== Exercise directions ==
Rewrite the records from the start through the line containing "Action: (x=784, y=183)", replacing "sidebar" with "side panel" and leaving everything else the same.

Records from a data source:
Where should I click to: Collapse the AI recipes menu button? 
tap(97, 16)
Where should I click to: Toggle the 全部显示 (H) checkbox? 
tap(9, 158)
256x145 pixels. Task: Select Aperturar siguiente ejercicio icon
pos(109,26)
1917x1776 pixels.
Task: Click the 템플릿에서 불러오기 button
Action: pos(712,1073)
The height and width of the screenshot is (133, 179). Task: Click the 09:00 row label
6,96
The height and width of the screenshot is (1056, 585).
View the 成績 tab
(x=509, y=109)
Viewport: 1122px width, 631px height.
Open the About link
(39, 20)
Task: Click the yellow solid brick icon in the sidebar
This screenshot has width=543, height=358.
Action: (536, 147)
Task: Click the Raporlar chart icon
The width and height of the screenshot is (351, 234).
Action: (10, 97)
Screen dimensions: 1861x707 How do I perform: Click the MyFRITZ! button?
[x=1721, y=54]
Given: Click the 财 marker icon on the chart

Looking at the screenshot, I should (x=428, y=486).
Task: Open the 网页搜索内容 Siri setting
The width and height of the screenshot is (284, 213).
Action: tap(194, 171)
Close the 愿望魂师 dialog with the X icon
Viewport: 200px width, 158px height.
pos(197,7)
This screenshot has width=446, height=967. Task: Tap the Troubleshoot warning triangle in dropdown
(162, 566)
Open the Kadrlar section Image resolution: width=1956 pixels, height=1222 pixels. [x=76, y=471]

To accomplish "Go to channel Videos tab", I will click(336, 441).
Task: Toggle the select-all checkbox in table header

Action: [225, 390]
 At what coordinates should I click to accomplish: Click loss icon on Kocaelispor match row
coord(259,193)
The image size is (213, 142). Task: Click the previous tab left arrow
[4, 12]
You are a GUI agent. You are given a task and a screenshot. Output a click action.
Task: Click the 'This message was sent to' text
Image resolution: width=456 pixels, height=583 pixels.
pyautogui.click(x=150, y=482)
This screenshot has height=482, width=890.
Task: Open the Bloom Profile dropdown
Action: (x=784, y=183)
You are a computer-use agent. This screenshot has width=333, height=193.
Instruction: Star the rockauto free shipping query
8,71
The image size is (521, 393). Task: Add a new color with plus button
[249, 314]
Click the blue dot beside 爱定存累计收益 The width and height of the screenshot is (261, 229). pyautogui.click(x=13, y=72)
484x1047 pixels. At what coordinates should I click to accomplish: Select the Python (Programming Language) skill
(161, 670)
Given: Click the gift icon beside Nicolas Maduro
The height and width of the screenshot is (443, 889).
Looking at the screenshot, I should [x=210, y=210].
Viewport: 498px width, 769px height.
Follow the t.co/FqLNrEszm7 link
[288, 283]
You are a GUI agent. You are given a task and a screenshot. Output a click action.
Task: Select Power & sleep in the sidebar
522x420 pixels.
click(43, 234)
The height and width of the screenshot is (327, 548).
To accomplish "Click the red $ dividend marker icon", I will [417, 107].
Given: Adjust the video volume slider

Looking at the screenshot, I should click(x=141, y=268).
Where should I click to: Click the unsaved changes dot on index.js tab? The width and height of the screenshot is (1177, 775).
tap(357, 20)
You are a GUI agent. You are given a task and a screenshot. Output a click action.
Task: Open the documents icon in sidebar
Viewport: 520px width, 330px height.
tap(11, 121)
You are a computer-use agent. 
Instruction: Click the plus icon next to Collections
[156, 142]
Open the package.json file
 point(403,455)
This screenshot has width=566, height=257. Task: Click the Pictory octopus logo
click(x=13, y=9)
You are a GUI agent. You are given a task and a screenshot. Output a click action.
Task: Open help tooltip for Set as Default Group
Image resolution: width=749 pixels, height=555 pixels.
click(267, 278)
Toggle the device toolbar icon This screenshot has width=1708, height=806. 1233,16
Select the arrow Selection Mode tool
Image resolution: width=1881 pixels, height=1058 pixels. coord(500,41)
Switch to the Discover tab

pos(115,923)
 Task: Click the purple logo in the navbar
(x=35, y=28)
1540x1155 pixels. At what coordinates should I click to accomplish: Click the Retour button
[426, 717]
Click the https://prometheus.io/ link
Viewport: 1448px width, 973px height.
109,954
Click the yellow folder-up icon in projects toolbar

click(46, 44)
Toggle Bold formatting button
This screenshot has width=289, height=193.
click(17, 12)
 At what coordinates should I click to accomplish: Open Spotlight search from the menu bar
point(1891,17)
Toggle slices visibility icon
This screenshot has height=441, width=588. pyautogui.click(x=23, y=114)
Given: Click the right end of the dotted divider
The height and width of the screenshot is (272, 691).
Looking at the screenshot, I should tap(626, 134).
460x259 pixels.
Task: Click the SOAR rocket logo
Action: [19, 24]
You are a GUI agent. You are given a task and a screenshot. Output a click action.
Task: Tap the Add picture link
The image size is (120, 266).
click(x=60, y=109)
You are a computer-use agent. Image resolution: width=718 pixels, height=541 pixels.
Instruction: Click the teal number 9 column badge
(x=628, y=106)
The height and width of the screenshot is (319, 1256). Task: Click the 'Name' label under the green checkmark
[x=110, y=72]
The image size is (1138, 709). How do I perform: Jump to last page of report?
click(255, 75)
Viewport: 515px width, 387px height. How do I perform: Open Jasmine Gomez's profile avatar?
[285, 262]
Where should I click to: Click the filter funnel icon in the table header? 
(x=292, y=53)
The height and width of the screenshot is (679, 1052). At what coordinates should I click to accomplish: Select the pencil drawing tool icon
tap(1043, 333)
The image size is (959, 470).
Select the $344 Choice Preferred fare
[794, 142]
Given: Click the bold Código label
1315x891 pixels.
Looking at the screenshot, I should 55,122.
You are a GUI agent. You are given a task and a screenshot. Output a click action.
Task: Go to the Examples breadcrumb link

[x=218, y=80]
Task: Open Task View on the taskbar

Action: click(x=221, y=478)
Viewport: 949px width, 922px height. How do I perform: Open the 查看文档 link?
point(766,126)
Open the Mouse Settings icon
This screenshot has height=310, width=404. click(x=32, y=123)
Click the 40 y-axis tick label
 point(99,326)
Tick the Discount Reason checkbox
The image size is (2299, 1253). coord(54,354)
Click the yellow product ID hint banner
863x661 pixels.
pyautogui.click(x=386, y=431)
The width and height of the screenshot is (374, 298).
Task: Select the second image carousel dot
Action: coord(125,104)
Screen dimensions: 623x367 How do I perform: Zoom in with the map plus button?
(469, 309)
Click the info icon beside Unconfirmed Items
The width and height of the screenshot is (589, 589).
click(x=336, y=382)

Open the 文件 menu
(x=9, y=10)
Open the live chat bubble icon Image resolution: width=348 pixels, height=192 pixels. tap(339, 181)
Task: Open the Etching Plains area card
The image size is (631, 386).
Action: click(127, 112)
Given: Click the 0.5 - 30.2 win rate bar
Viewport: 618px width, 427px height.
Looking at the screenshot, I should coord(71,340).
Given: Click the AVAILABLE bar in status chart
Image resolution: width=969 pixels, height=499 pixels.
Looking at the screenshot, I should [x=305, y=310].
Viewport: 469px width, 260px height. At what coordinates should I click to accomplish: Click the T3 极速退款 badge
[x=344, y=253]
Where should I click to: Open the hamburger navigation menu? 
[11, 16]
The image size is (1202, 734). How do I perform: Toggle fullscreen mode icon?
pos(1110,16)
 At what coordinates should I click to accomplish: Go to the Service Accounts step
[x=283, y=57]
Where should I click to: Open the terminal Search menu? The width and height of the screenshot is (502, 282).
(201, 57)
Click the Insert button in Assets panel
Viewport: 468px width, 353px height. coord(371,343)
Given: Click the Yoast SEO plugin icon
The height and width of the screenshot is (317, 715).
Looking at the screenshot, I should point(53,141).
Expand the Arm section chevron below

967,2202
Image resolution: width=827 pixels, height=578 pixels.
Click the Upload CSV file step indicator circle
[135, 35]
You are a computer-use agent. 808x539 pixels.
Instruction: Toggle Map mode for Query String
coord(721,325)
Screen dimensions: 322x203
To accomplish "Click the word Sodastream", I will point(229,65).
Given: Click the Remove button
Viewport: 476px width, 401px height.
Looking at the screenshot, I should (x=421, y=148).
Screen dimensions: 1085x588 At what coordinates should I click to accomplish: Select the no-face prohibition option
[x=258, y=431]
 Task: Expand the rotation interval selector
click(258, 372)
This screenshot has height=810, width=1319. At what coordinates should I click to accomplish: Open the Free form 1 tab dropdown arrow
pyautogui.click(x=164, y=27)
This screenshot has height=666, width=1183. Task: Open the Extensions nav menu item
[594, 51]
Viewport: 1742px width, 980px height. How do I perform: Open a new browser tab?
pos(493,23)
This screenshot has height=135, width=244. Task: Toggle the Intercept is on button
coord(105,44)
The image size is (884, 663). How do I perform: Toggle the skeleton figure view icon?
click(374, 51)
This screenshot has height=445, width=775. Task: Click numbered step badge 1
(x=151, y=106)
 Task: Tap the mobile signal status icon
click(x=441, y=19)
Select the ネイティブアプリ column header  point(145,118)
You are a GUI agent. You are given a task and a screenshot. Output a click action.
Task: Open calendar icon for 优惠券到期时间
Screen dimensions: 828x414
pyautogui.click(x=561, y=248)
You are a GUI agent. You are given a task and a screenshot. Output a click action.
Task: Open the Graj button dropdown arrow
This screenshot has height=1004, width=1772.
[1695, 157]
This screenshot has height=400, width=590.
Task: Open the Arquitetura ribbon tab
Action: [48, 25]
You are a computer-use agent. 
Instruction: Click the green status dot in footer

== The response ==
Where should I click to: Collapse the AI recipes menu button? 
tap(97, 16)
Where should I click to: Toggle the 全部显示 (H) checkbox? 
tap(9, 158)
256x145 pixels. Task: Select Aperturar siguiente ejercicio icon
pos(109,26)
1917x1776 pixels.
Task: Click the 템플릿에서 불러오기 button
Action: pos(712,1073)
The height and width of the screenshot is (133, 179). Task: Click the 09:00 row label
6,96
The height and width of the screenshot is (1056, 585).
View the 成績 tab
(x=509, y=109)
Viewport: 1122px width, 631px height.
Open the About link
(39, 20)
Task: Click the yellow solid brick icon in the side panel
This screenshot has width=543, height=358.
Action: (536, 147)
Task: Click the Raporlar chart icon
The width and height of the screenshot is (351, 234).
Action: (10, 97)
Screen dimensions: 1861x707 How do I perform: Click the MyFRITZ! button?
[x=1721, y=54]
Given: Click the 财 marker icon on the chart

Looking at the screenshot, I should (x=428, y=486).
Task: Open the 网页搜索内容 Siri setting
The width and height of the screenshot is (284, 213).
Action: tap(194, 171)
Close the 愿望魂师 dialog with the X icon
Viewport: 200px width, 158px height.
pos(197,7)
This screenshot has width=446, height=967. Task: Tap the Troubleshoot warning triangle in dropdown
(162, 566)
Open the Kadrlar section Image resolution: width=1956 pixels, height=1222 pixels. [x=76, y=471]

To accomplish "Go to channel Videos tab", I will click(336, 441).
Task: Toggle the select-all checkbox in table header

Action: [225, 390]
 At what coordinates should I click to accomplish: Click loss icon on Kocaelispor match row
coord(259,193)
The image size is (213, 142). Task: Click the previous tab left arrow
[4, 12]
You are a GUI agent. You are given a task and a screenshot. Output a click action.
Task: Click the 'This message was sent to' text
Image resolution: width=456 pixels, height=583 pixels.
pyautogui.click(x=150, y=482)
This screenshot has height=482, width=890.
Task: Open the Bloom Profile dropdown
Action: (x=784, y=183)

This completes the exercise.